[Entries on locating words and elements]
*****

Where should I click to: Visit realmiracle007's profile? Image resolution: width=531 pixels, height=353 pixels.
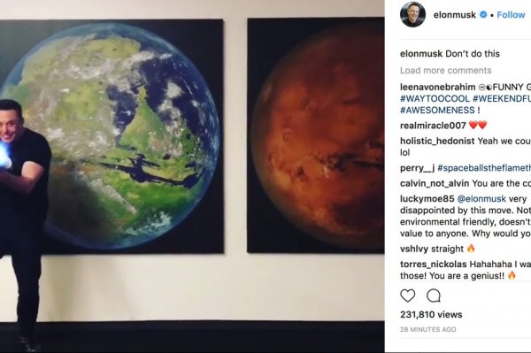click(433, 126)
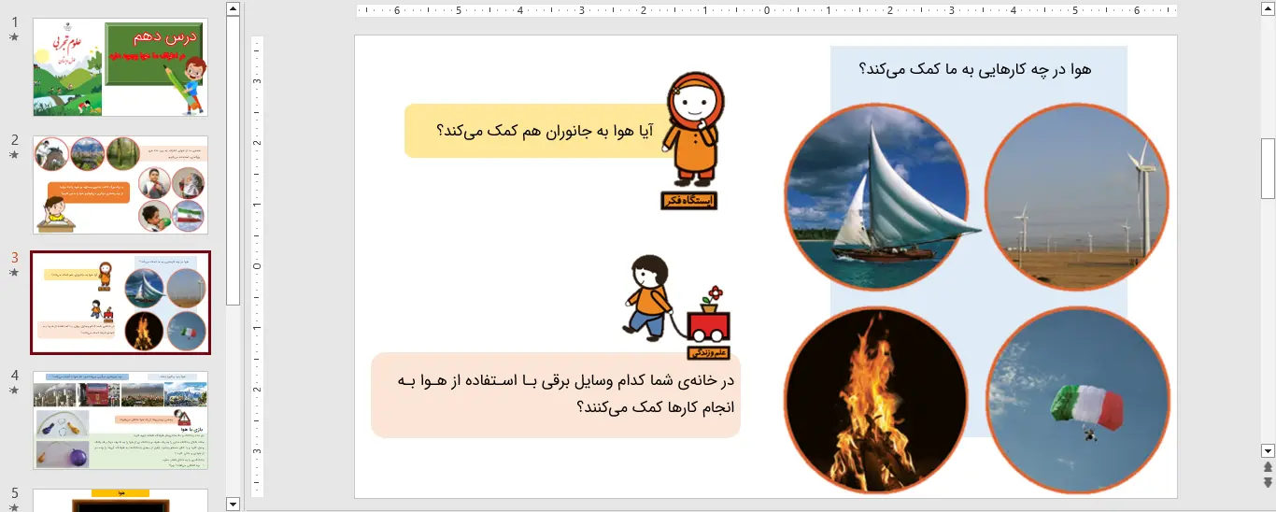Select slide 2 thumbnail in the panel
Screen dimensions: 1276x512
pyautogui.click(x=121, y=185)
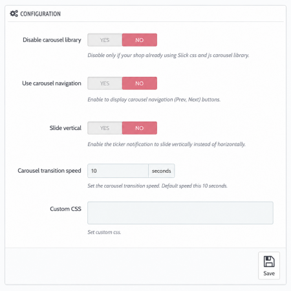Click the Use carousel navigation label
291x291 pixels.
pos(52,83)
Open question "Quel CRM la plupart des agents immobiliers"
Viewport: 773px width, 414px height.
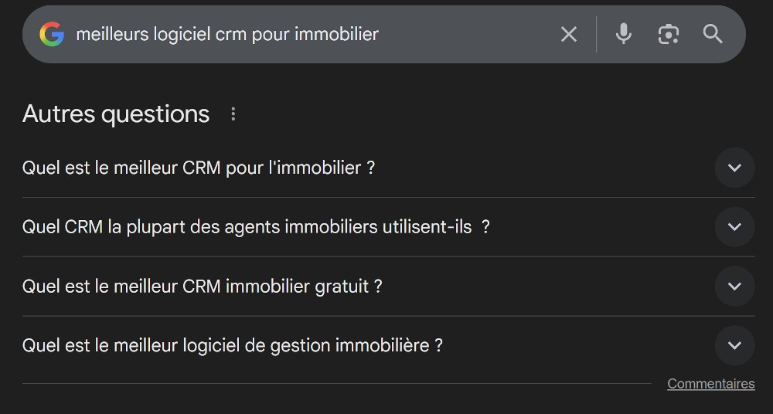[255, 227]
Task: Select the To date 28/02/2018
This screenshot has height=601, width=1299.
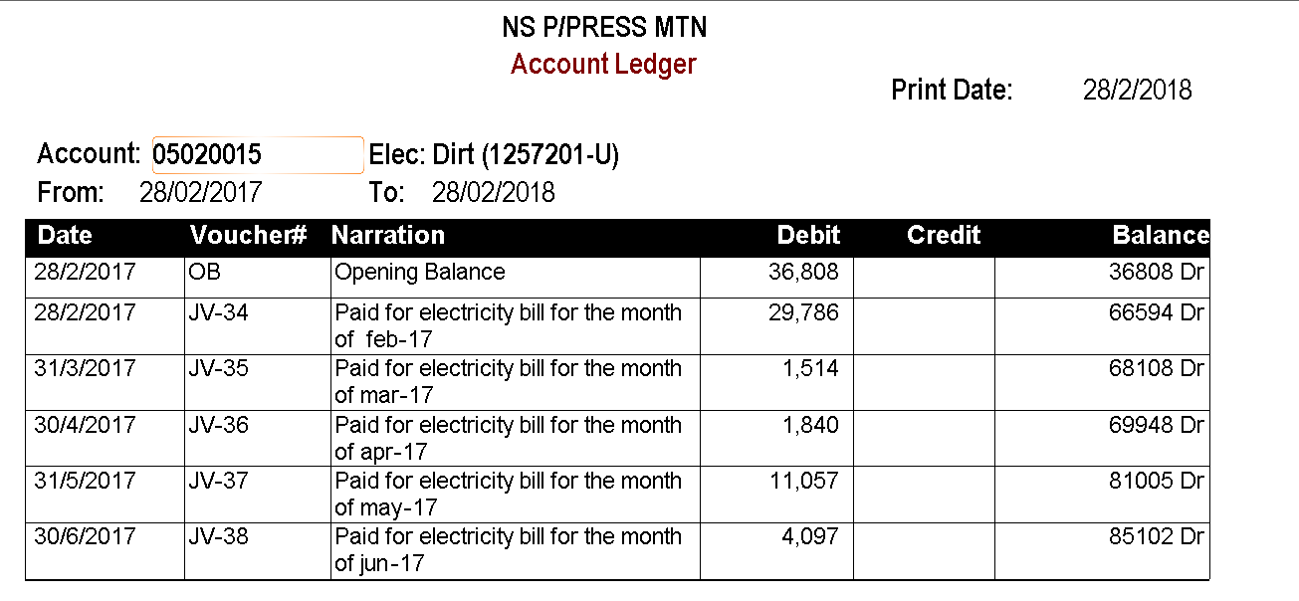Action: point(493,192)
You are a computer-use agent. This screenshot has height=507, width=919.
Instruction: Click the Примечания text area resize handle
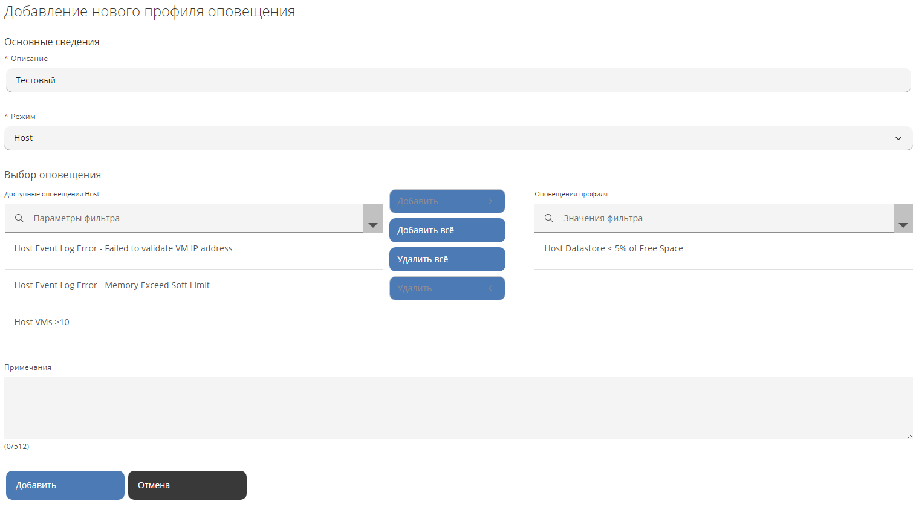point(909,435)
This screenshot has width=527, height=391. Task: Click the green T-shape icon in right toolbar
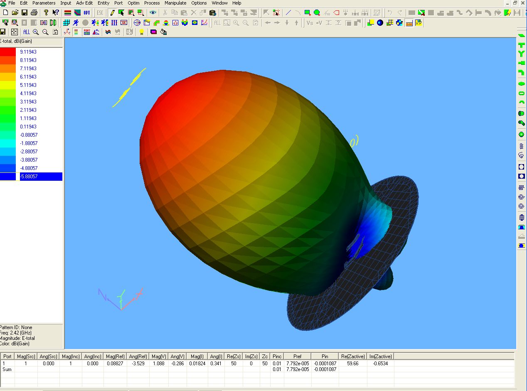click(x=521, y=45)
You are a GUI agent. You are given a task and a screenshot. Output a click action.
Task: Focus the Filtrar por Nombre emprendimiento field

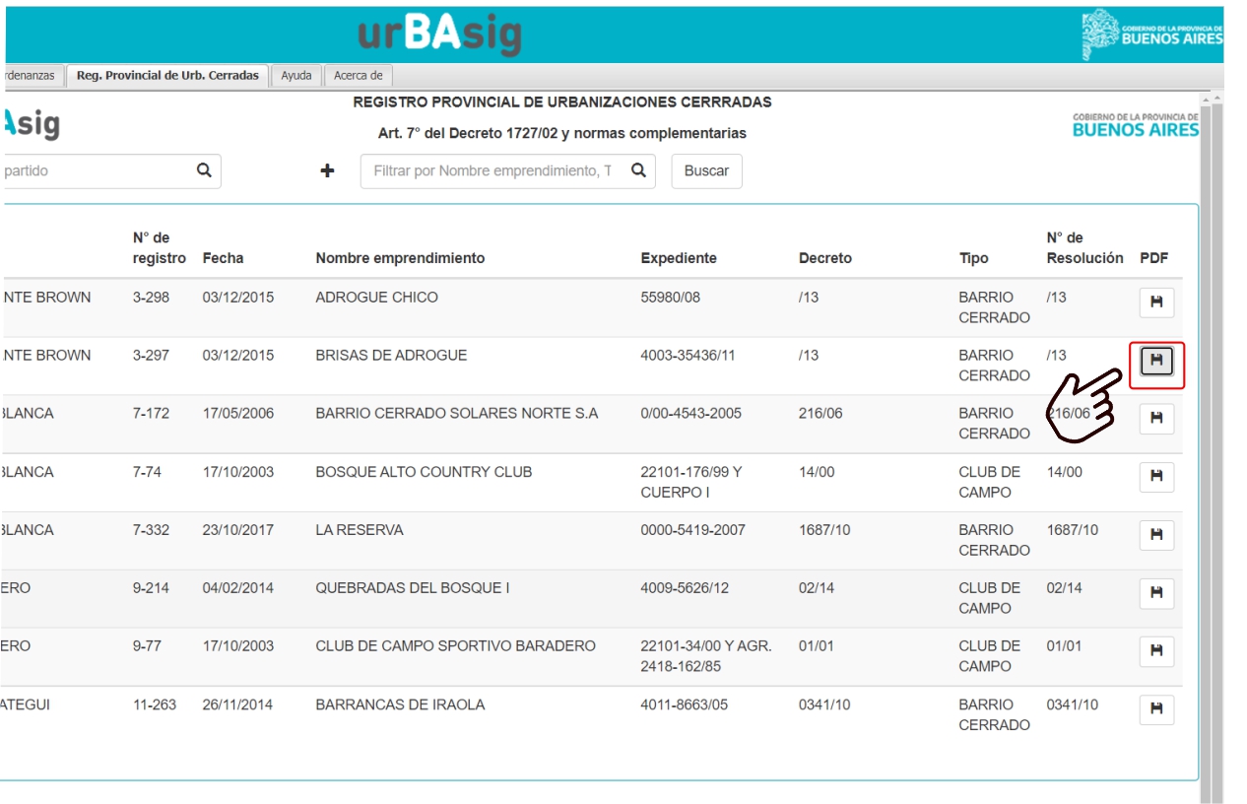(492, 171)

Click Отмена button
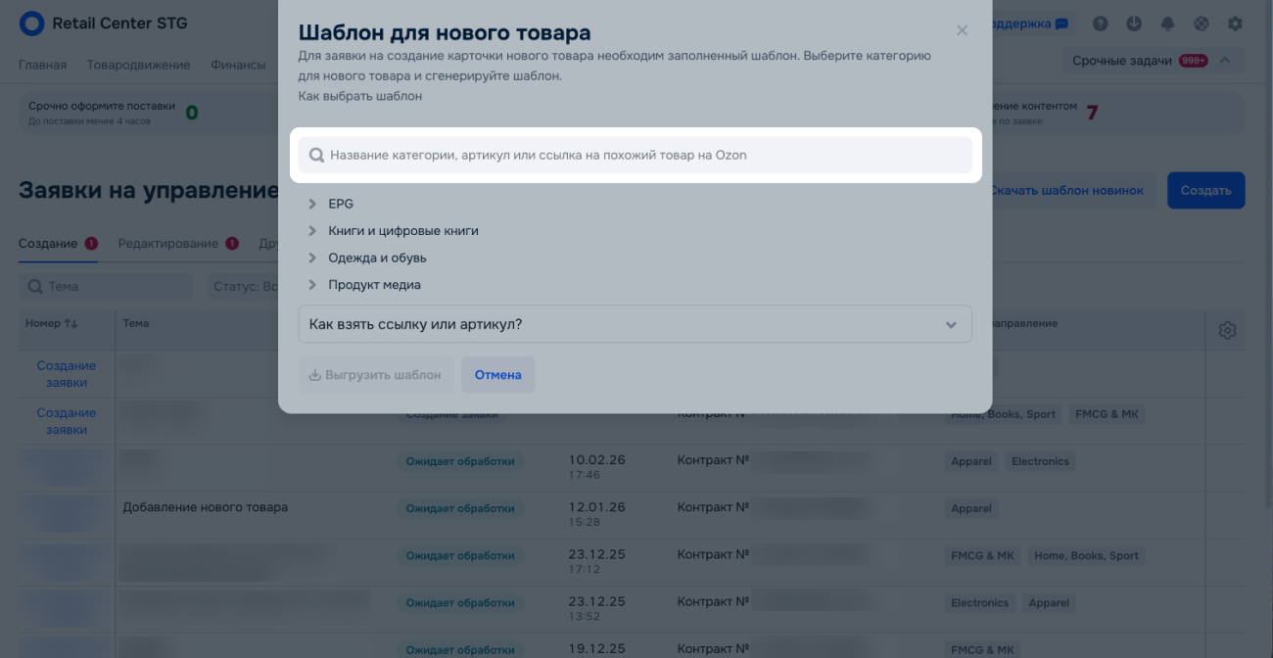pos(497,375)
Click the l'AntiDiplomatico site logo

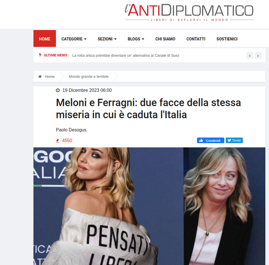[189, 13]
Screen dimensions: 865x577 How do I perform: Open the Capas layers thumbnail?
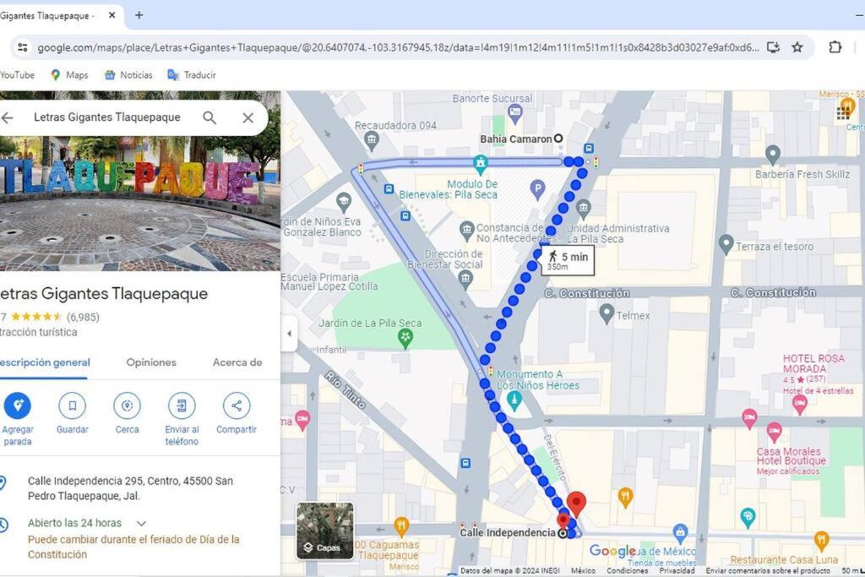coord(325,530)
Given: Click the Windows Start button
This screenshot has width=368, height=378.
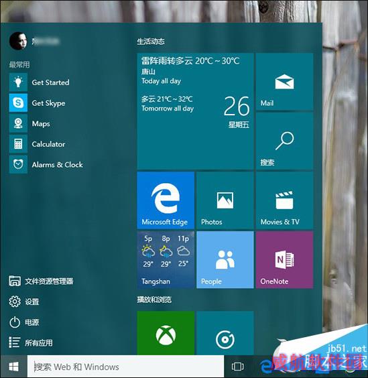Looking at the screenshot, I should point(14,367).
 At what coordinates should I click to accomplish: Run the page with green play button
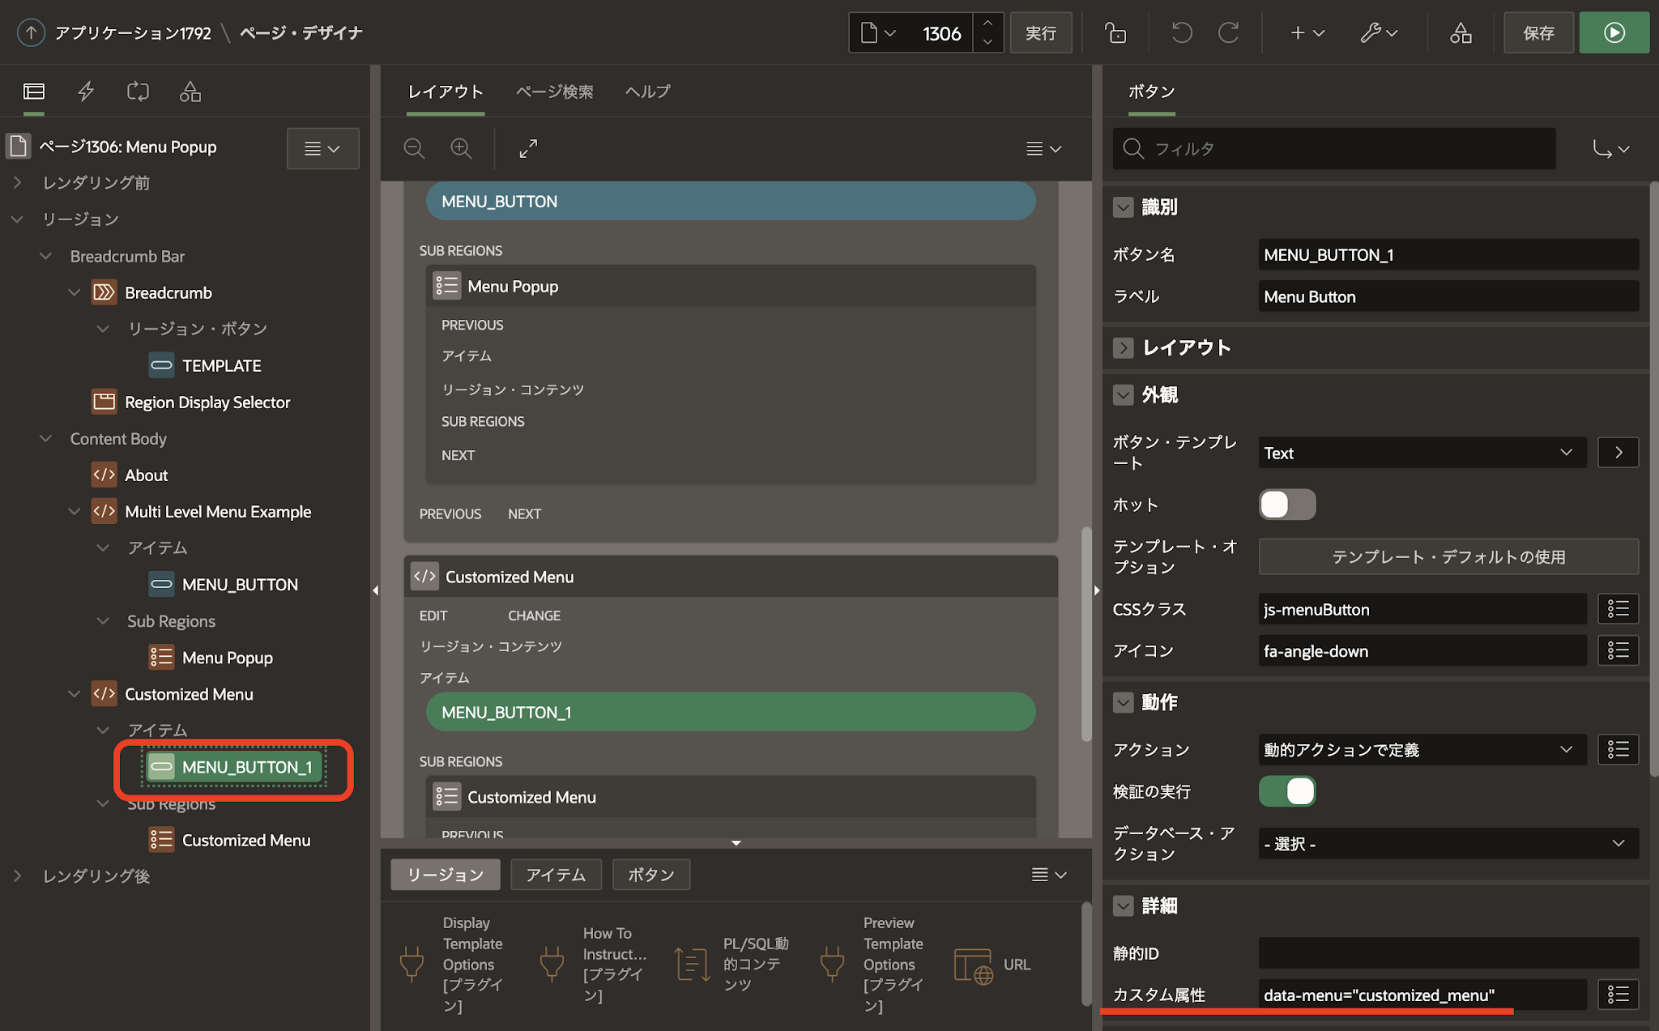point(1614,33)
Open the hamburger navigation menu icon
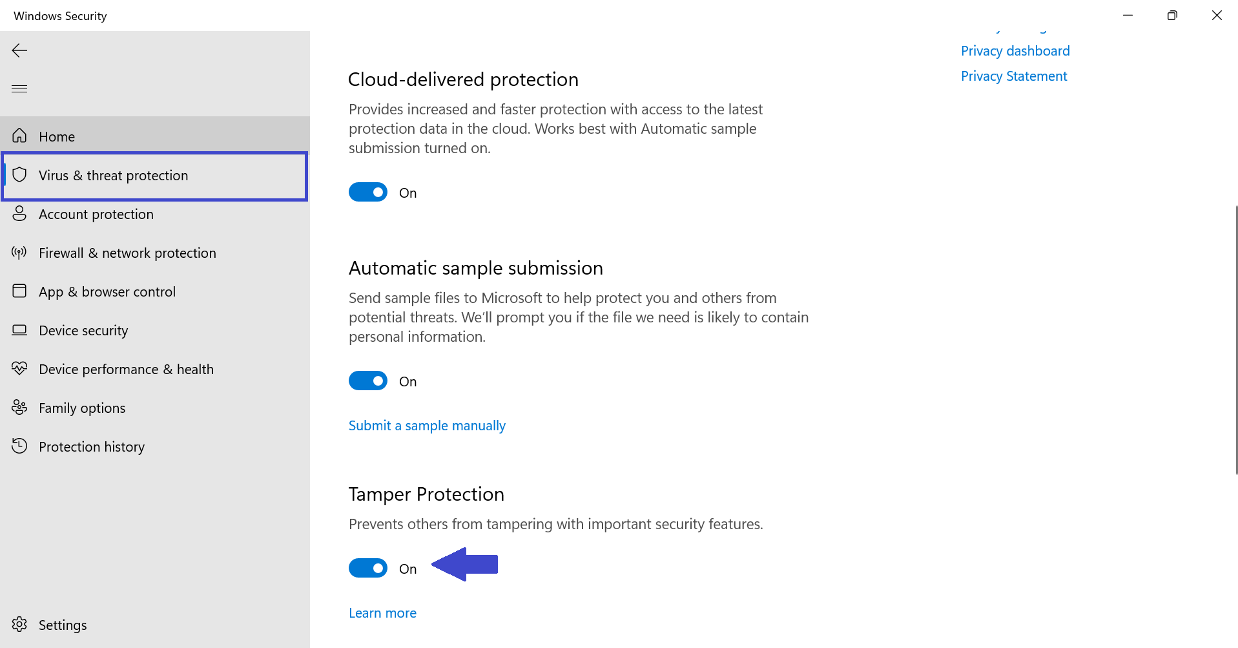 [x=19, y=89]
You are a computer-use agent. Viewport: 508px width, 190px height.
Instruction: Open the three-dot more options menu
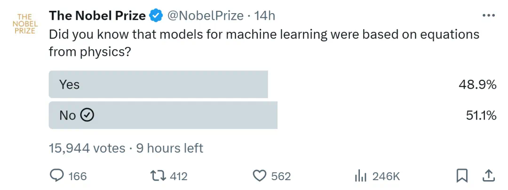pos(489,15)
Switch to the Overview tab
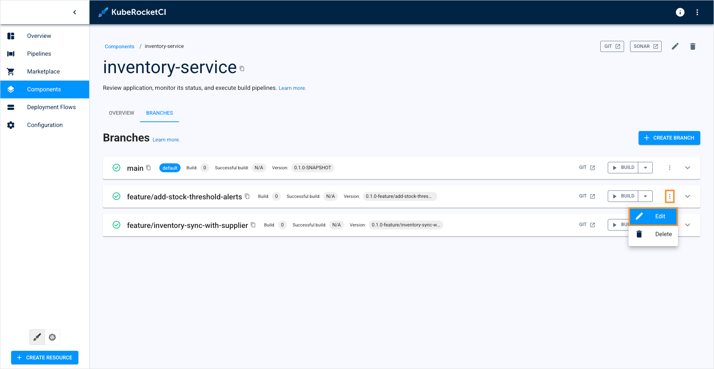Image resolution: width=714 pixels, height=369 pixels. click(x=121, y=113)
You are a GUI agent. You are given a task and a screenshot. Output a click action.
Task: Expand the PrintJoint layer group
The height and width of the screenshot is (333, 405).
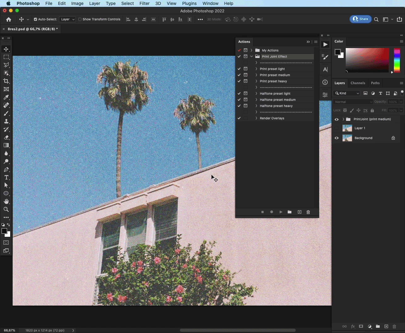[x=343, y=119]
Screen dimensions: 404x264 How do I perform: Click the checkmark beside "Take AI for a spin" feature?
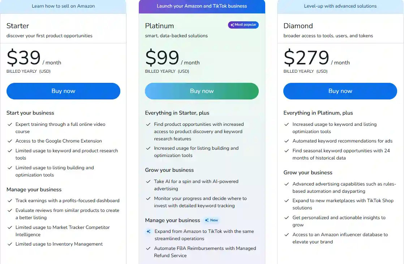click(x=148, y=181)
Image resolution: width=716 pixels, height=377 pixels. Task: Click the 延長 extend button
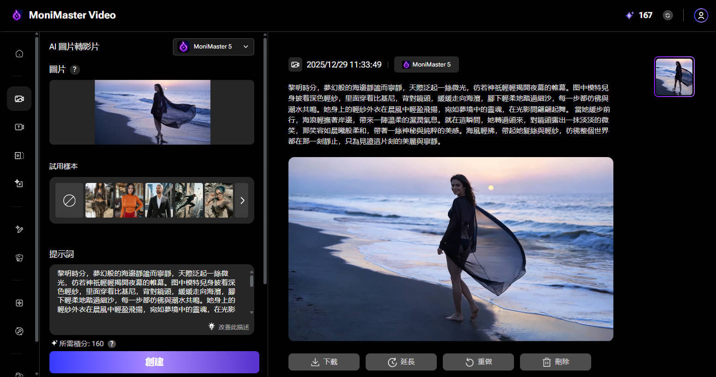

*****

● THE TASK
Format every line of the material above as a numbered list, omitting the blank lines. Leave the pictures out of your answer.

● RESULT BELOW
1. Where should I click to: Visit realmiracle007's profile? Image resolution: width=531 pixels, height=353 pixels.
2. click(433, 126)
3. Select slide 2 thumbnail in the panel
4. Screen dimensions: 1276x512
5. pyautogui.click(x=121, y=185)
6. Click the Use carousel navigation label
7. 291x291 pixels.
8. pos(52,83)
9. Open question "Quel CRM la plupart des agents immobiliers"
10. Viewport: 773px width, 414px height.
11. [255, 227]
12. Task: Select the To date 28/02/2018
13. This screenshot has height=601, width=1299.
14. Action: point(493,192)
15. You are a computer-use agent. This screenshot has height=507, width=919.
16. Instruction: Click the Примечания text area resize handle
17. point(909,435)
18. This screenshot has width=527, height=391. Task: Click the green T-shape icon in right toolbar
19. click(x=521, y=45)
20. You are a GUI agent. You are given a task and a screenshot. Output a click action.
21. Task: Focus the Filtrar por Nombre emprendimiento field
22. (492, 171)
23. Click Отмена button
24. pos(497,375)
25. Click the l'AntiDiplomatico site logo
26. [189, 13]
27. Screen dimensions: 865x577 How do I perform: Open the Capas layers thumbnail?
28. coord(325,530)
29. Given: Click the Windows Start button
30. This screenshot has width=368, height=378.
31. Looking at the screenshot, I should point(14,367).
32.  At what coordinates should I click to accomplish: Run the page with green play button
33. point(1614,33)
34. Open the hamburger navigation menu icon
35.  [x=19, y=89]
36. You are a computer-use agent. Viewport: 508px width, 190px height.
37. Instruction: Open the three-dot more options menu
38. pos(489,15)
39. Switch to the Overview tab
40. Image resolution: width=714 pixels, height=369 pixels. click(x=121, y=113)
41. You are a GUI agent. You are given a task and a screenshot. Output a click action.
42. Task: Expand the PrintJoint layer group
43. The height and width of the screenshot is (333, 405).
44. [x=343, y=119]
45. Screen dimensions: 404x264 How do I perform: Click the checkmark beside "Take AI for a spin" feature?
46. click(x=148, y=181)
47. Image resolution: width=716 pixels, height=377 pixels. Task: Click the 延長 extend button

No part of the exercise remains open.